According to one or more embodiments of the present disclosure, in the collision processing apparatus of a virtual object provided by the present disclosure, the third determining module is specifically configured to:

• • determine the second target position of the first node and the second target position of the each second node according to the first target position and a first original position of a first reference node in the one or more second nodes before the collision occurs, wherein the second target position of the first reference node is the first original position.

According to one or more embodiments of the present disclosure, in the collision processing apparatus of a virtual object provided by the present disclosure, the third determining module comprise: an iteration unit and a determination unit; wherein the iteration unit is configured to: perform a first iteration in a direction from the first node towards the first reference node to obtain a first updated position of the first reference node, wherein during the first iteration, the first node moves to the first target position, and a child node in a path from the first node to the first reference node affects at least one of a displacement or a rotation of a parent node; perform a second iteration in a direction from the first reference node towards the first node, wherein during the second iteration, the first reference node moves from the first updated position to the first original position, and a parent node in a path from the first reference node to the first node affects at least one of a displacement or a rotation of a child node; and the determination unit is configured to determine the second target position of the first node and the second target position of the each second node according to a second updated position of the first node obtained by the second iteration.

According to one or more embodiments of the present disclosure, in the collision processing apparatus of a virtual object provided by the present disclosure, the iteration unit is specifically configured to: continue to perform the first iteration and the second iteration according to the second updated position of the first node obtained by the second iteration to obtain the second target position of the first node and the second target position of the each second node in response to iteration times of the first iteration and the second iteration meeting a preset condition.

According to one or more embodiments of the present disclosure, in the collision processing apparatus of a virtual object provided by the present disclosure, the first node is a leaf node in a tree structure corresponding to the virtual object.

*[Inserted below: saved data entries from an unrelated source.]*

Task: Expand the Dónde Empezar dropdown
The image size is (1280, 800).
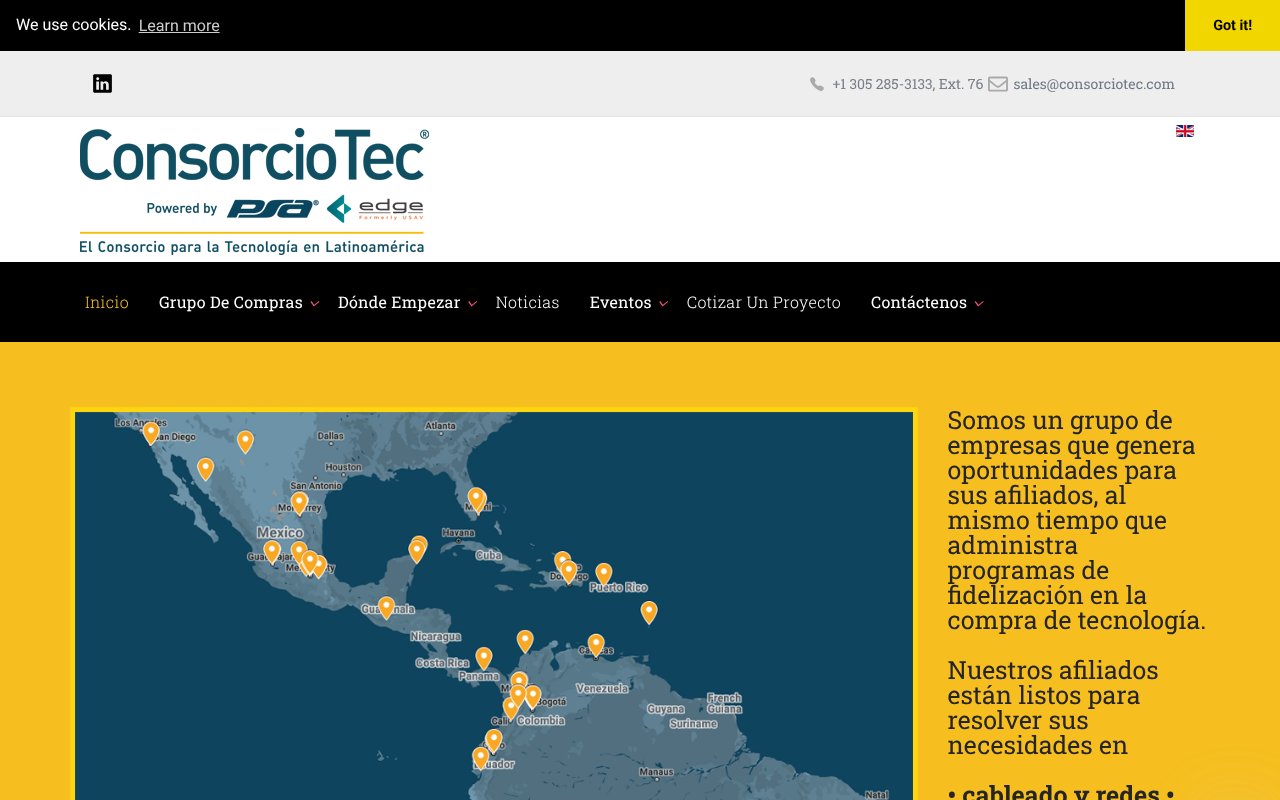Action: click(x=399, y=302)
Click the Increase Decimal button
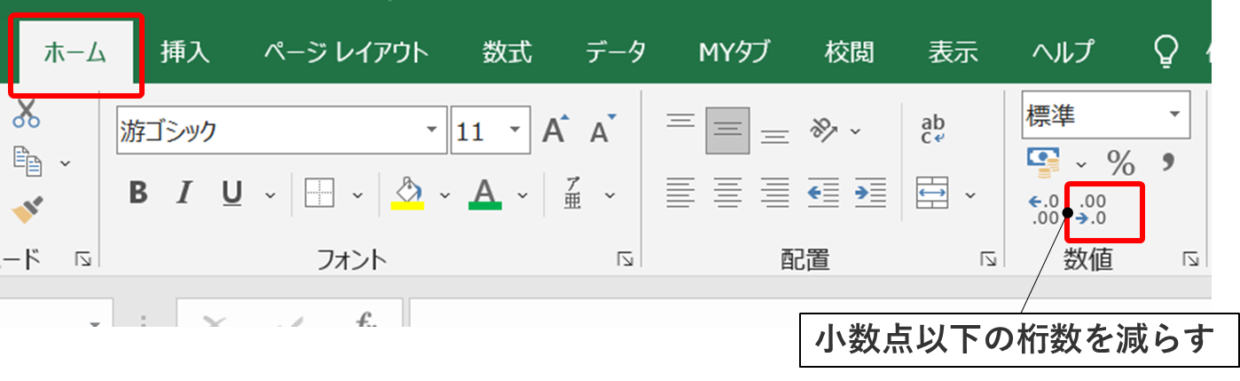Viewport: 1240px width, 381px height. [x=1044, y=210]
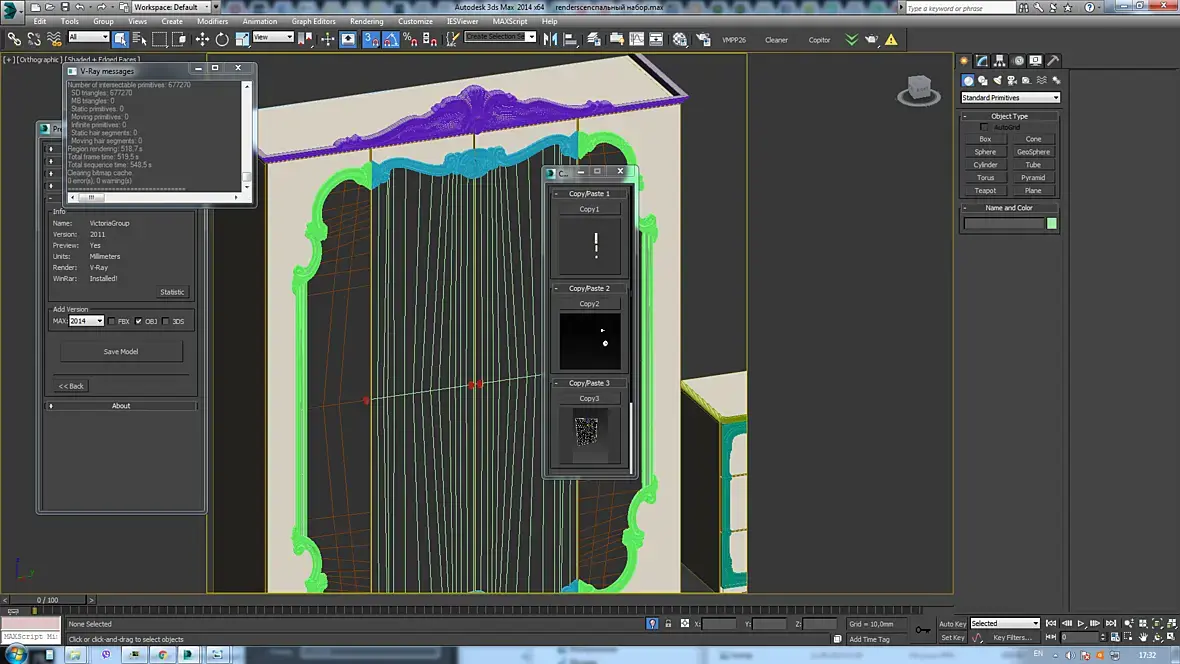Screen dimensions: 1180x664
Task: Open the Modifiers menu
Action: [x=212, y=21]
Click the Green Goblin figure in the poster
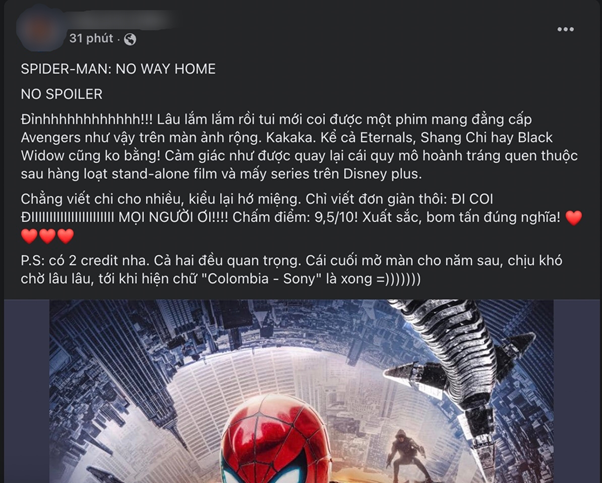The height and width of the screenshot is (483, 602). [405, 453]
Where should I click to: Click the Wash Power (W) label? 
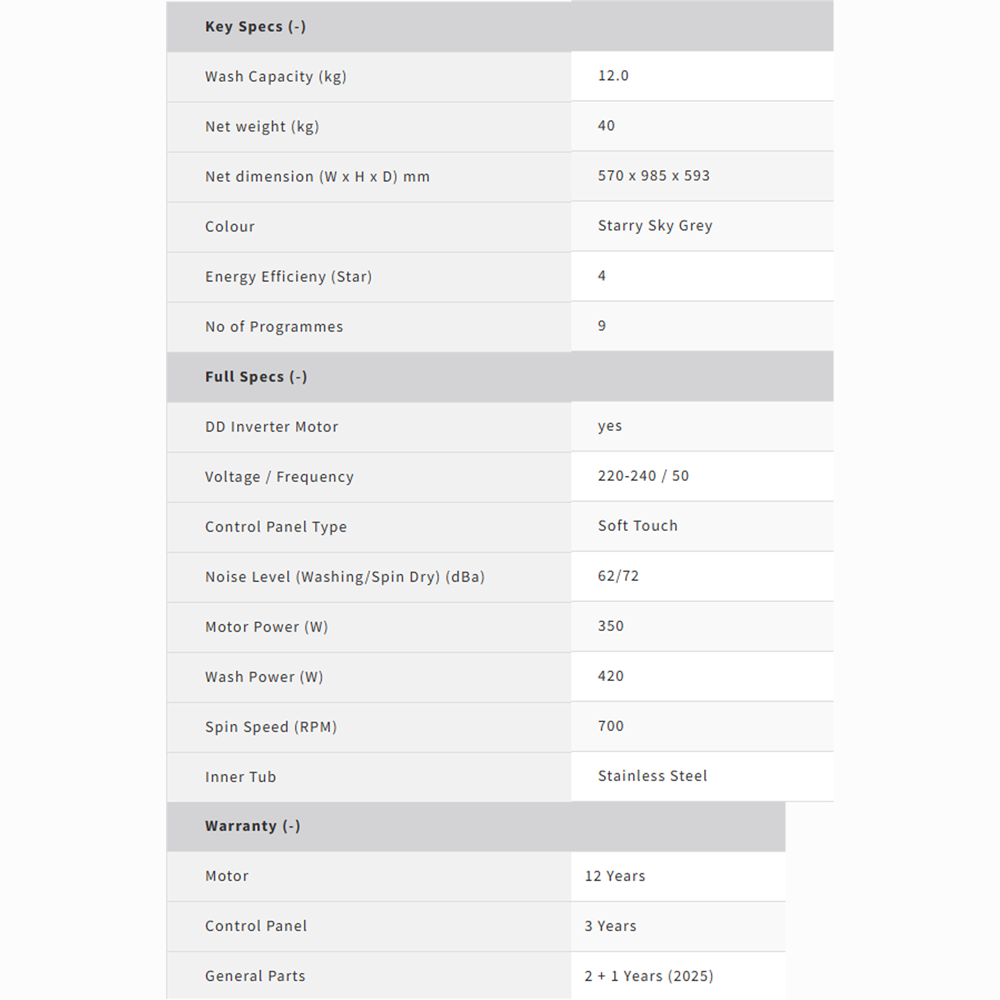[264, 677]
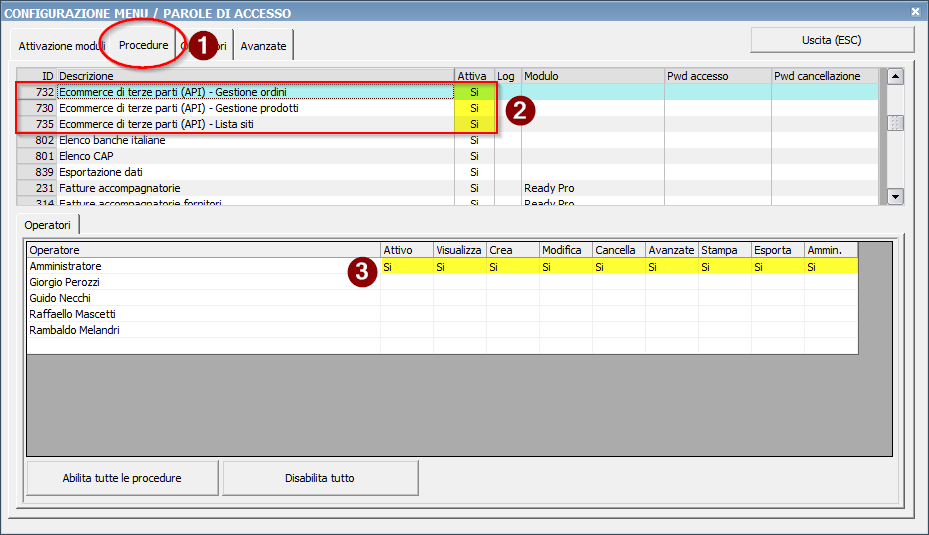Select the Elenco banche italiane row
This screenshot has height=535, width=929.
click(x=112, y=140)
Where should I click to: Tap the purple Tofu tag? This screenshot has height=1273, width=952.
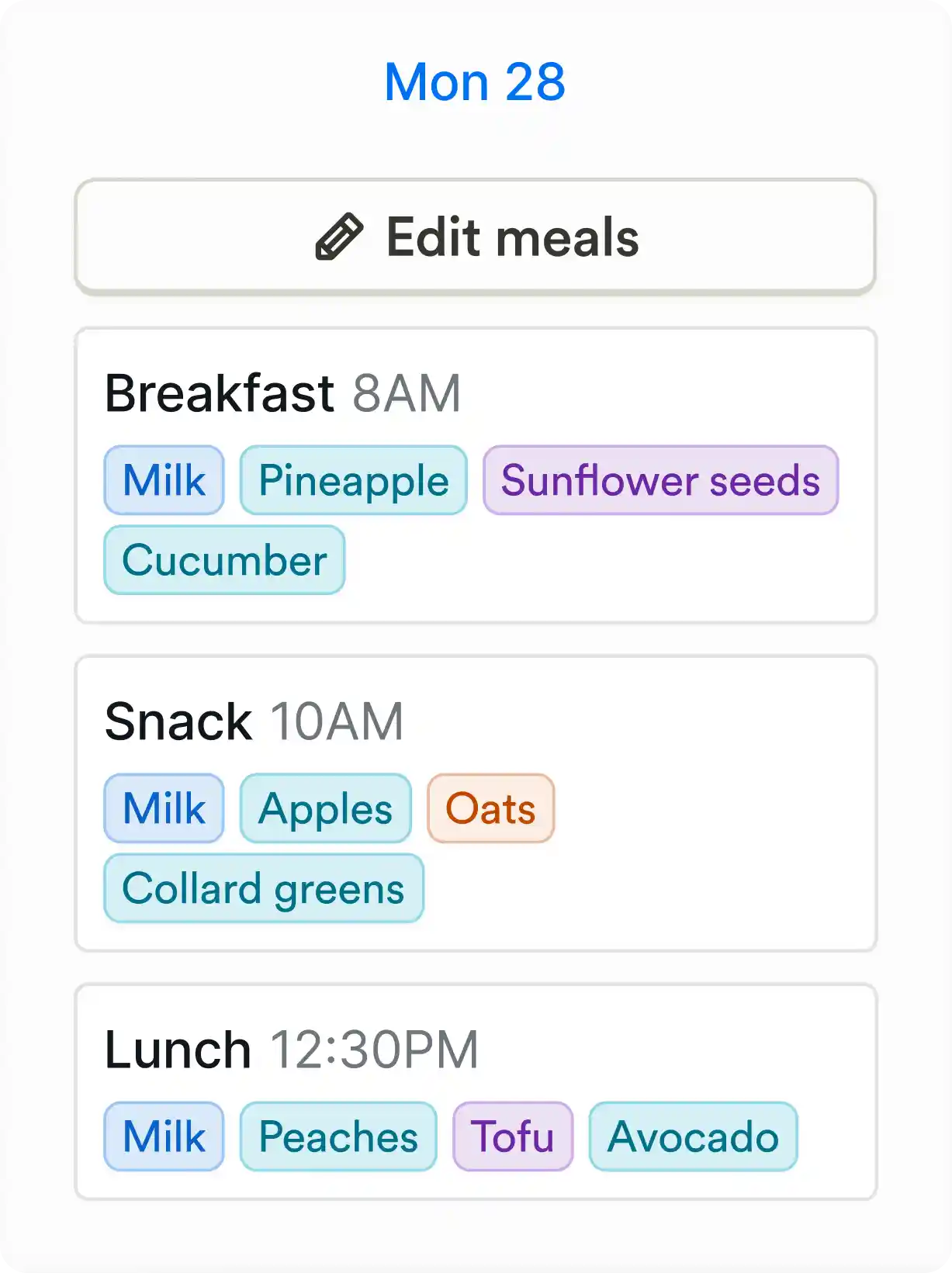point(513,1136)
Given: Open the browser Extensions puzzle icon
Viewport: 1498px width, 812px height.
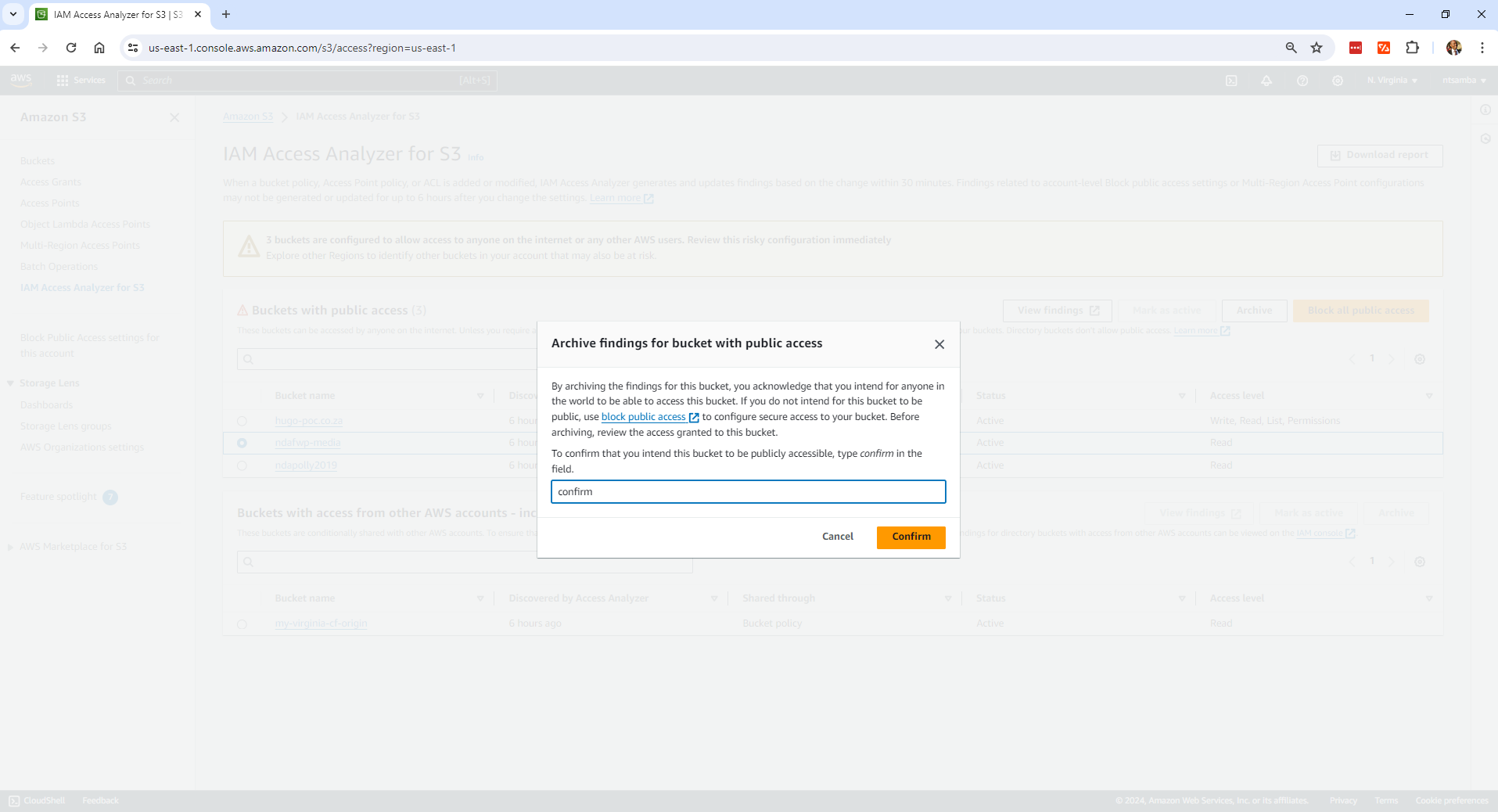Looking at the screenshot, I should [1412, 48].
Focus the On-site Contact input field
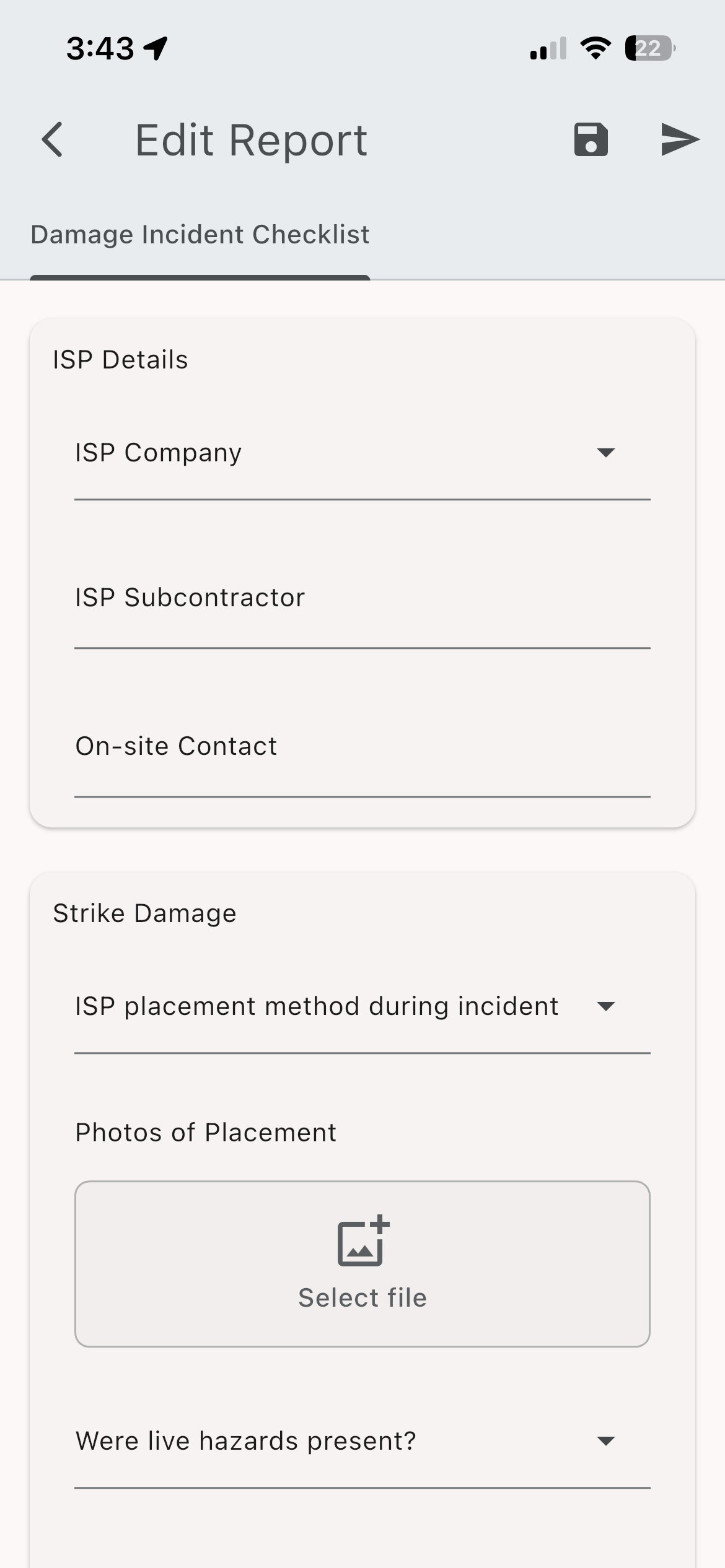The width and height of the screenshot is (725, 1568). [362, 768]
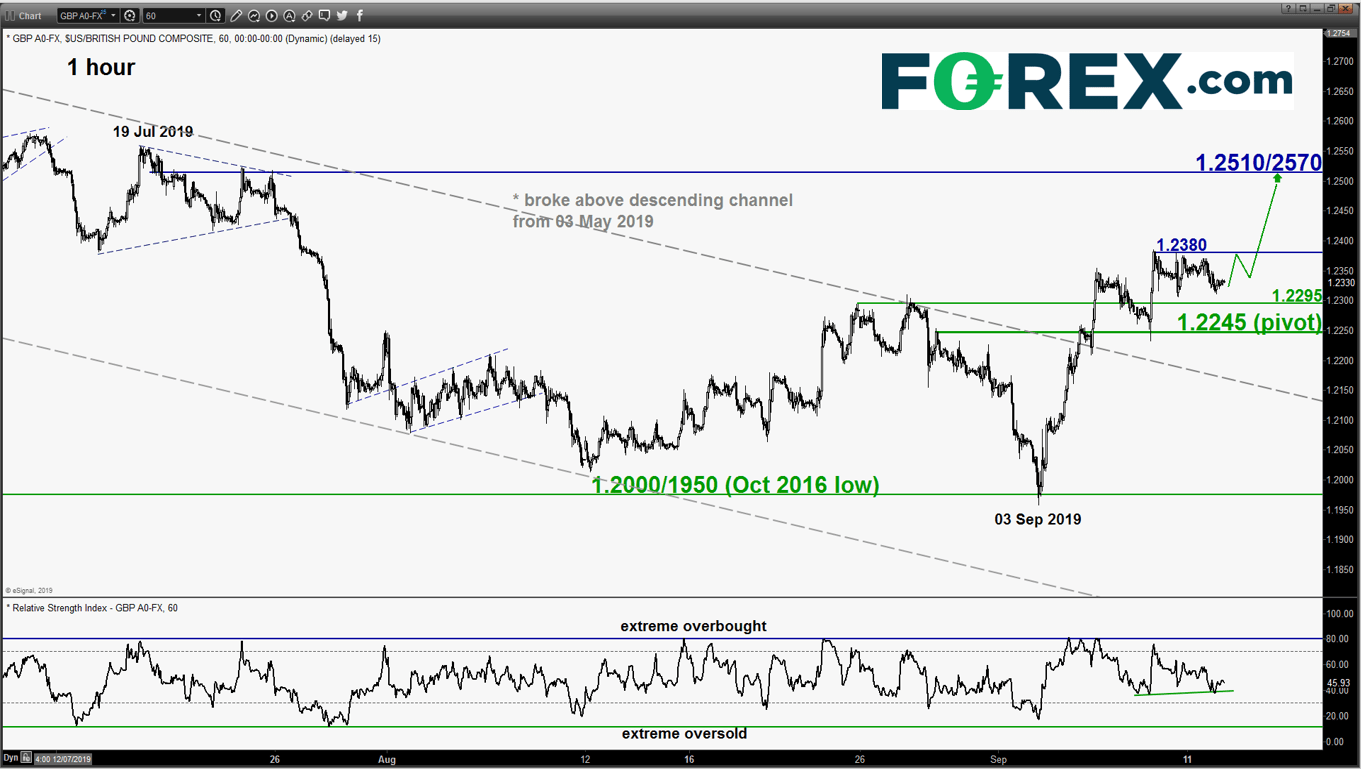
Task: Select the pencil drawing tool
Action: click(236, 15)
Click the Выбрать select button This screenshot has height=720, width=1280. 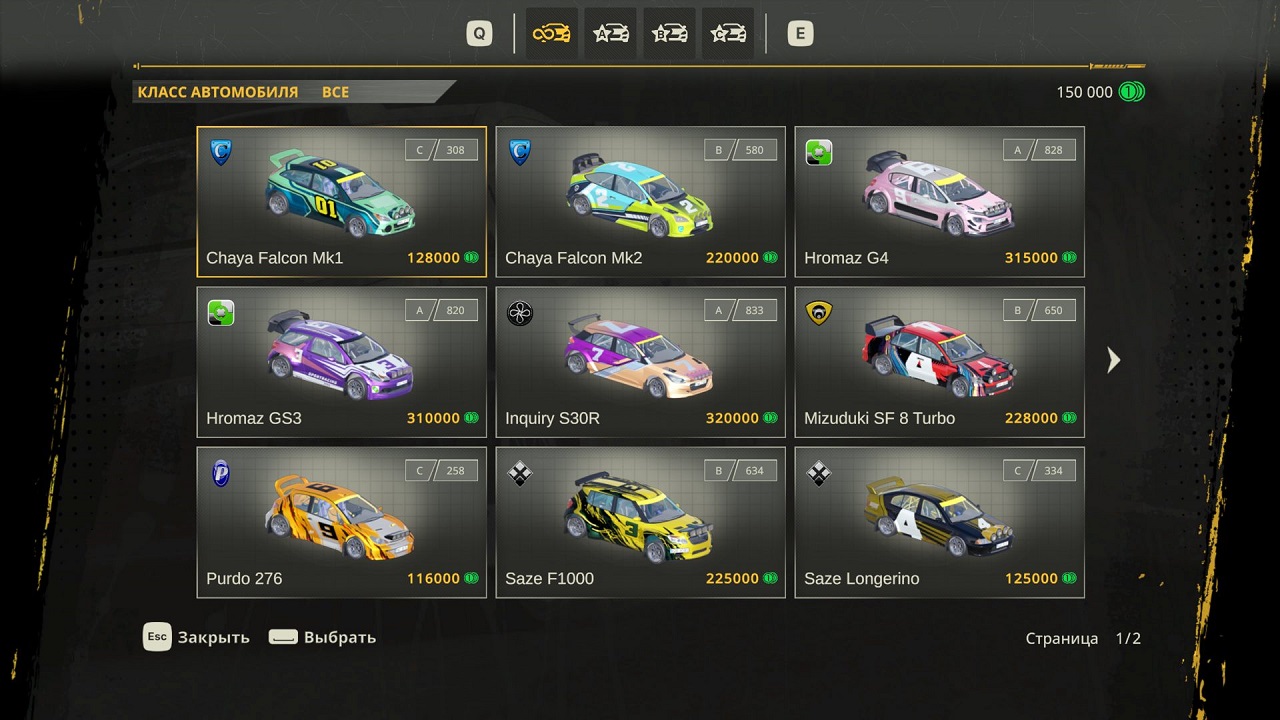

According to one or more embodiments of the present disclosure, in the collision processing apparatus of a virtual object provided by the present disclosure, the iteration unit is further configured to: perform a third iteration in a direction from the first node towards a second reference node of the one or more second nodes to obtain a third updated position of the second reference node, wherein during the third iteration, the first node is located at the second updated position, and a parent node in a path from the first node to the second reference node affects at least one of a displacement or a rotation of a child node; the determining unit is further configured to: determine a fourth updating position of the second reference node according to the third updating position of the second reference node and a second original position of the second reference node before the collision occurs; the iteration unit is further configured to: perform a fourth iteration in a direction from the second reference node towards the first node, wherein during the fourth iteration, the second reference node moves from the third updated position to the fourth updated position, and a child node in a path from the second reference node to the first node affects at least one of a displacement or a rotation of a parent node; the determining unit is further configured to: determine the second target position of the first node and the second target position of the each second node according to a fifth updated position of the first node obtained by the fourth iteration.

According to one or more embodiments of the present disclosure, in the collision processing apparatus of a virtual object provided by the present disclosure, the determining unit is specifically configured to: continue to perform the first iteration, the second iteration, the third iteration and the fourth iteration according to the fifth updated position of the first node obtained by the fourth iteration; and obtain the second target position of the first node and the second target position of the each second node in response to the iteration times of the first iteration, the second iteration, the third iteration and the fourth iteration meeting a preset condition.

According to one or more embodiments of the present disclosure, in the collision processing apparatus of a virtual object provided by the present disclosure, the first node is a non-leaf node in a tree structure corresponding to the virtual object.

According to one or more embodiments of the present disclosure, in the collision processing apparatus of a virtual object provided by the present disclosure, determining unit is specifically configured to: determine a connection line between the third updated position and the second original position of the second reference node according to the third updated position of the second reference node and the second original position of the second reference node before the collision occurs; and select a point from the connection line as the fourth updated position of the second reference node.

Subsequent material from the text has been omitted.